-- Set exercise --
In the email thread below, condense the paragraph that begins "I don't think it's that the communities" into a short bulleted list that keeps its main points.

On Mon, Sep 1, 2014 at 9:10 AM, Marc A. Pelletier marc@uberbox.org wrote:
Warning, tl;dr rant below in which live my personal opinion.
On 09/01/2014 08:00 AM, Craig Franklin wrote:
fter the catastrophic aborted launch of the Visual Editor, complete with numerous bugs that should have been picked up in even a cursory unit testing scheme or regression testing scheme prior to being deployed to a productive environment, there's not a good deal of faith left.
That /was/ a bad botch; and (IMO) the reason why that happened is that someone set a hard deploy date that should never have been set in stone and then held to it even though VE was clearly not ready. (It is *now* at a point with rollout would have been plausible).
Clearly nobody at WMF Engineering is going to do *that* again.
We've heard that before.
But I also don't think that was causative in any way; the tension between WMF holding the reins to the servers and (part of) the communities was the same years before that. ACCTRIAL anyone?
Sure, for reasons I'll get to below. That contradicts the rest of what you said here.
The fundamental issue is that the WMF is attempting to provide some direction, and the communities do not want any (for various and divergent reasons).
I don't think it's that the communities don't want any direction. It's that large, open projects historically managed by their volunteers are not amenable to top-down, authoritarian direction. All that will do is start fights, to the detriment of everyone and especially to the detriment of said projects. None of us are out a paycheck if we scale back our activity or walk away in disgust.
I side with the WMF in this; not because they sign my paycheck (I'm in Ops - I have zero to do with dev work) but because I've been a Wikipedian for >10 years and I *see* that the communities have no capacity for change - or that what little change manages to gather micro-consensus is local and often shortsighted. The projects are directionless, and it shows in the increasing stagnation and calcification.

-- Data extract --

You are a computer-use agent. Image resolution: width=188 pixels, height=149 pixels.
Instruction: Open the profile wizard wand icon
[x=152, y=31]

-- Right answer --
- The communities do not reject all direction.
- Large, open projects historically managed by their volunteers are not amenable to top-down, authoritarian direction.
- Such direction will only start fights, harming everyone and especially the projects themselves.
- Volunteers lose no paycheck if they scale back their activity or walk away in disgust.